= GOAL =
Rewrite the section of the listing that opens with the line containing "The width and height of the screenshot is (1280, 720)." and closes with the line containing "pos(1271,817)", switching "screenshot" to "screen capture" and leaving everything else unchanged.

*** GIVEN DATA

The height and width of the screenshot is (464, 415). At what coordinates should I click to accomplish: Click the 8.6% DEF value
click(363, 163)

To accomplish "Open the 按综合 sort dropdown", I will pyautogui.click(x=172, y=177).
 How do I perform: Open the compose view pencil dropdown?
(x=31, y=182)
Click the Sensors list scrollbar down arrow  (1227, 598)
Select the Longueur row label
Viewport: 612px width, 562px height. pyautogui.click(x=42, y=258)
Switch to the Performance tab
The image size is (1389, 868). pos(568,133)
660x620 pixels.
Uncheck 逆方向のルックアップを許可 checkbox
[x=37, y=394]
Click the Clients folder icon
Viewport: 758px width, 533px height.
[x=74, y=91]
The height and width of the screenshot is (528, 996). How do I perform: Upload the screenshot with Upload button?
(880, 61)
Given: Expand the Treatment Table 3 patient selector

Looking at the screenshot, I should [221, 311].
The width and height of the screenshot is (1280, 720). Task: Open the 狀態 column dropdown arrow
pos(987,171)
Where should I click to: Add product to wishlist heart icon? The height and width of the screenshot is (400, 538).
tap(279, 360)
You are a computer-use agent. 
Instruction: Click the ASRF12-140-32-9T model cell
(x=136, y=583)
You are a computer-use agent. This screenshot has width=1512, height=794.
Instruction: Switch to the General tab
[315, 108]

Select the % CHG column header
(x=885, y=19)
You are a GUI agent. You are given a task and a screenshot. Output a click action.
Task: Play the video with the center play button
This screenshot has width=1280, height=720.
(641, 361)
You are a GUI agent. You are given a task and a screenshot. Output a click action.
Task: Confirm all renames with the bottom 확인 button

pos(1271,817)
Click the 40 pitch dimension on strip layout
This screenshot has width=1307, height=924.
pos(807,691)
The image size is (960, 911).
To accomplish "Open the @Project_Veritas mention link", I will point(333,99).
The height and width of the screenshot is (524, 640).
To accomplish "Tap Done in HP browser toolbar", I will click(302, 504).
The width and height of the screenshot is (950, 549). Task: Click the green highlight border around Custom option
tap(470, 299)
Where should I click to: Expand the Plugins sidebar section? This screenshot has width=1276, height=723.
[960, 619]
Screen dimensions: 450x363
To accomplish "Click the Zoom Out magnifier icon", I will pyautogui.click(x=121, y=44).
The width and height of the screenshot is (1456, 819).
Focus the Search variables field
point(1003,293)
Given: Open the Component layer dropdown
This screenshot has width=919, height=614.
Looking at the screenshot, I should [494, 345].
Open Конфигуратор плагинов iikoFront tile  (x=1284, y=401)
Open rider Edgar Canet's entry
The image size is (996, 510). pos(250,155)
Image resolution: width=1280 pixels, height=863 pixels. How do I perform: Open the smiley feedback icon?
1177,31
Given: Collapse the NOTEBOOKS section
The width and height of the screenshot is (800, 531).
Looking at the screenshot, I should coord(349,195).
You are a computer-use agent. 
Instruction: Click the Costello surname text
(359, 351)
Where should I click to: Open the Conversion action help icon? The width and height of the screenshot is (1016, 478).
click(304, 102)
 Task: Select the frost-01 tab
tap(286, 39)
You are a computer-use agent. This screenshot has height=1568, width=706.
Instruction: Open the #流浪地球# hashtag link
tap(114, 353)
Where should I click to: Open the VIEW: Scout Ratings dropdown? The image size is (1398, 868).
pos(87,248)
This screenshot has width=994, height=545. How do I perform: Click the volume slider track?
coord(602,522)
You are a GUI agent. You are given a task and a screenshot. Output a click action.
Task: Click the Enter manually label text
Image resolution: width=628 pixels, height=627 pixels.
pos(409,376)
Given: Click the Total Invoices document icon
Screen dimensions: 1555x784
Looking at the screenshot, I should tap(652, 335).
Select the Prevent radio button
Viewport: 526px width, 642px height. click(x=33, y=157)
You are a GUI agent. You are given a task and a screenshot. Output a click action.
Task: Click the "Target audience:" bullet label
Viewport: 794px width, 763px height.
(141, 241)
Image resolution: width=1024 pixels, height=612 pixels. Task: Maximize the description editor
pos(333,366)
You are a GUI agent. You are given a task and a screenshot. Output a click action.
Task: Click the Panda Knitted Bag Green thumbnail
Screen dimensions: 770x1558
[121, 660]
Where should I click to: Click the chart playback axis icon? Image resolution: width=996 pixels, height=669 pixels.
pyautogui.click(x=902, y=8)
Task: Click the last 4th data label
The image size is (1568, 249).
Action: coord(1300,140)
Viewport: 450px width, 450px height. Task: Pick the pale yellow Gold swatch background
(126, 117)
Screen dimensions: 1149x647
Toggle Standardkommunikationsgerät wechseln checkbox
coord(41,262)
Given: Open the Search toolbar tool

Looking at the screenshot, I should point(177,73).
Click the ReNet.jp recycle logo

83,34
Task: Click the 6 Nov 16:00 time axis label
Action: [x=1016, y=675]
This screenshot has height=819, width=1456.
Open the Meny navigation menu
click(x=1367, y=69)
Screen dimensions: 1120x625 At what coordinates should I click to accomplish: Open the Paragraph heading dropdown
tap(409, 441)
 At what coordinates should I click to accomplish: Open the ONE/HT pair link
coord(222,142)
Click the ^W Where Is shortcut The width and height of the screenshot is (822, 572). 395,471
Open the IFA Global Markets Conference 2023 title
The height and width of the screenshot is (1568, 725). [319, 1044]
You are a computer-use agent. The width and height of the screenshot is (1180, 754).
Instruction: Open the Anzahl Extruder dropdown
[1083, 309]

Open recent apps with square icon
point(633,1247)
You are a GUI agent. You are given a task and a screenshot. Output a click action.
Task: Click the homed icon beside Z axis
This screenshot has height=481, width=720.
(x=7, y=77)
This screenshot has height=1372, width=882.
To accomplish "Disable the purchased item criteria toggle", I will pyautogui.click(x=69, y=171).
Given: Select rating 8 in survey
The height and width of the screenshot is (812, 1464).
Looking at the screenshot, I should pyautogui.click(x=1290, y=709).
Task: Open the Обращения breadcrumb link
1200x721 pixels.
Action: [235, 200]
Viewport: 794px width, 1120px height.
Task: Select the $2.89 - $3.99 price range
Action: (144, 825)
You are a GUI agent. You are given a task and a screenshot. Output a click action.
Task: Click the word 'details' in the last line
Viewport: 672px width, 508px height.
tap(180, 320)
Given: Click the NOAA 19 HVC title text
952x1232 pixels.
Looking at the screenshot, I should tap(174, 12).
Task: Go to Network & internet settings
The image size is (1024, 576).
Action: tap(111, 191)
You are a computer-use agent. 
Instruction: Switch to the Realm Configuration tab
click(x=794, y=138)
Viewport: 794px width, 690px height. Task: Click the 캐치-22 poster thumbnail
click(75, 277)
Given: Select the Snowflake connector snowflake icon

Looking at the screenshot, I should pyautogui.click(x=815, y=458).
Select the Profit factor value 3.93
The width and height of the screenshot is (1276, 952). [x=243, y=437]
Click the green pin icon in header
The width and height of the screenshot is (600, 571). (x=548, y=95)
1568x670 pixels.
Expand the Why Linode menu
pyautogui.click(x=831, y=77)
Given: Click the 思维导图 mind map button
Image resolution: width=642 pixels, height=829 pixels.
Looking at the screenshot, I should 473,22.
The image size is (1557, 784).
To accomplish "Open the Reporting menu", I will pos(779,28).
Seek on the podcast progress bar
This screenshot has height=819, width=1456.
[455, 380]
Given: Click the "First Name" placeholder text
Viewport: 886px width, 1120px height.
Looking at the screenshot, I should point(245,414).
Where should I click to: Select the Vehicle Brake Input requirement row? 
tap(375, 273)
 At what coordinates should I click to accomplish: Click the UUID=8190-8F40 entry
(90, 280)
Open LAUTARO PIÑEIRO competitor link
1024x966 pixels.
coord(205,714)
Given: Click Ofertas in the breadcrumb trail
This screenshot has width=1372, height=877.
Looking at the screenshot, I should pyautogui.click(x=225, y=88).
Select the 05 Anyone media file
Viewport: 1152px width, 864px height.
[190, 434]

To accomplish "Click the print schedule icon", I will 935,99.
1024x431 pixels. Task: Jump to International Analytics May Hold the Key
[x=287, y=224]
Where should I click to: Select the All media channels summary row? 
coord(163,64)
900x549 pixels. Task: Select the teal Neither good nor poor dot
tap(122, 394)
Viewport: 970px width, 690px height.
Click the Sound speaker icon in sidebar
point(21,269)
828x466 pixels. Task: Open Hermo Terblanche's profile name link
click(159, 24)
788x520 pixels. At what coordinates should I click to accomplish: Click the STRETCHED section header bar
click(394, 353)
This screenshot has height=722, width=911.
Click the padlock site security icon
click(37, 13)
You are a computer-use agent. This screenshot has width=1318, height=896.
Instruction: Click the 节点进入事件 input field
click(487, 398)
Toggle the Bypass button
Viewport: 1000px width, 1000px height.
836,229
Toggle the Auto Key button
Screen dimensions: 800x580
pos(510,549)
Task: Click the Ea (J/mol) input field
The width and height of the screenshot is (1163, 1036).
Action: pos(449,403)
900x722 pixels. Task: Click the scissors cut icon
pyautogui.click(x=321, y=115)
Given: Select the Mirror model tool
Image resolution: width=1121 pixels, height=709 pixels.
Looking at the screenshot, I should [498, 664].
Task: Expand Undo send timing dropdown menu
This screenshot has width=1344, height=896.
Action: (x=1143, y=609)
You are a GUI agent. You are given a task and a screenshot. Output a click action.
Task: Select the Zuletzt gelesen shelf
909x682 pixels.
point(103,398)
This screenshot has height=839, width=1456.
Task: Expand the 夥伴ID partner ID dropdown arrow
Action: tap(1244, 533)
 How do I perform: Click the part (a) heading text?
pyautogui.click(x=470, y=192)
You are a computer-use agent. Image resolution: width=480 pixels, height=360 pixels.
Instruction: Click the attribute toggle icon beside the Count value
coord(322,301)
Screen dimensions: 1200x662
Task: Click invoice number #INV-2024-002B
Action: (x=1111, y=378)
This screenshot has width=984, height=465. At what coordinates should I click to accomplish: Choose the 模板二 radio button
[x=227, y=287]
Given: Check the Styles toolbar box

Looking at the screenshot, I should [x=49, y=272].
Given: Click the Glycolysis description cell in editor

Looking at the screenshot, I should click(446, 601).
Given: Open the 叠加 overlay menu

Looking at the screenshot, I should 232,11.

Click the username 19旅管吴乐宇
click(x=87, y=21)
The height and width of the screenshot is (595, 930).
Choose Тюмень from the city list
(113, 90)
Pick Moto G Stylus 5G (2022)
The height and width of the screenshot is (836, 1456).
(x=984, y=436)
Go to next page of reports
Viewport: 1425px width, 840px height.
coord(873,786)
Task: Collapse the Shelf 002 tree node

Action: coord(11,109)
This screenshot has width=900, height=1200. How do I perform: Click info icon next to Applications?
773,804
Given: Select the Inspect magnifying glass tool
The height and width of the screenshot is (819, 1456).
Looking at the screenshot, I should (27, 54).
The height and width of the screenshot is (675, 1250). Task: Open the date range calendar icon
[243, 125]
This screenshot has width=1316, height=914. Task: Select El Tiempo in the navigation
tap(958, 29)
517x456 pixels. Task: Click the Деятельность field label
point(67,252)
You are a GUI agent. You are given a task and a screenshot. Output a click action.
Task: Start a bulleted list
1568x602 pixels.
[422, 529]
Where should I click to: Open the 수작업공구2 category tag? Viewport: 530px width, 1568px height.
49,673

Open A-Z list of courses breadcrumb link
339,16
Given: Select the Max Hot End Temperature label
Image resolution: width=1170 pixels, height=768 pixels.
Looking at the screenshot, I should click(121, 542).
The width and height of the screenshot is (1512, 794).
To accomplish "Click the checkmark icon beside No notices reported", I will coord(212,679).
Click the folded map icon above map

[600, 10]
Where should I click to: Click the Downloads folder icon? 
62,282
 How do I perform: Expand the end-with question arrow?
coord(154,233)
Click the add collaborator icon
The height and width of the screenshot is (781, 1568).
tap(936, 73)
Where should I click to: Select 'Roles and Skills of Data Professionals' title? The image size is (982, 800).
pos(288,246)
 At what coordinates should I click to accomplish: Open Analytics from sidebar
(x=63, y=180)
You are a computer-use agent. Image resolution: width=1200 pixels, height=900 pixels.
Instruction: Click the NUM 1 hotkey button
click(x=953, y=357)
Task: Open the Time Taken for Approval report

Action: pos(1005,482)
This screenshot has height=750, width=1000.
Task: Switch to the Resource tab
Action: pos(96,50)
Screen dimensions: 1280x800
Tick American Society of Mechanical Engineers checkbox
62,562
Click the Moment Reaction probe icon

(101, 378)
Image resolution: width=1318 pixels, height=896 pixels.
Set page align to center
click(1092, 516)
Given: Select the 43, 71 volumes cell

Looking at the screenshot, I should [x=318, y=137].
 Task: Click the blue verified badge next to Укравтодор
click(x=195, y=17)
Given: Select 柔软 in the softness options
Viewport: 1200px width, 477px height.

******

= ANSWER FOR THE TASK =
The width and height of the screen capture is (1280, 720). Task: Open the 狀態 column dropdown arrow
pos(987,171)
Where should I click to: Add product to wishlist heart icon? The height and width of the screen capture is (400, 538).
tap(279, 360)
You are a computer-use agent. 
Instruction: Click the ASRF12-140-32-9T model cell
(x=136, y=583)
You are a computer-use agent. This screen capture has width=1512, height=794.
Instruction: Switch to the General tab
[315, 108]

Select the % CHG column header
(x=885, y=19)
You are a GUI agent. You are given a task and a screen capture. Output a click action.
Task: Play the video with the center play button
This screen capture has width=1280, height=720.
(641, 361)
You are a GUI agent. You are given a task and a screen capture. Output a click action.
Task: Confirm all renames with the bottom 확인 button

pos(1271,817)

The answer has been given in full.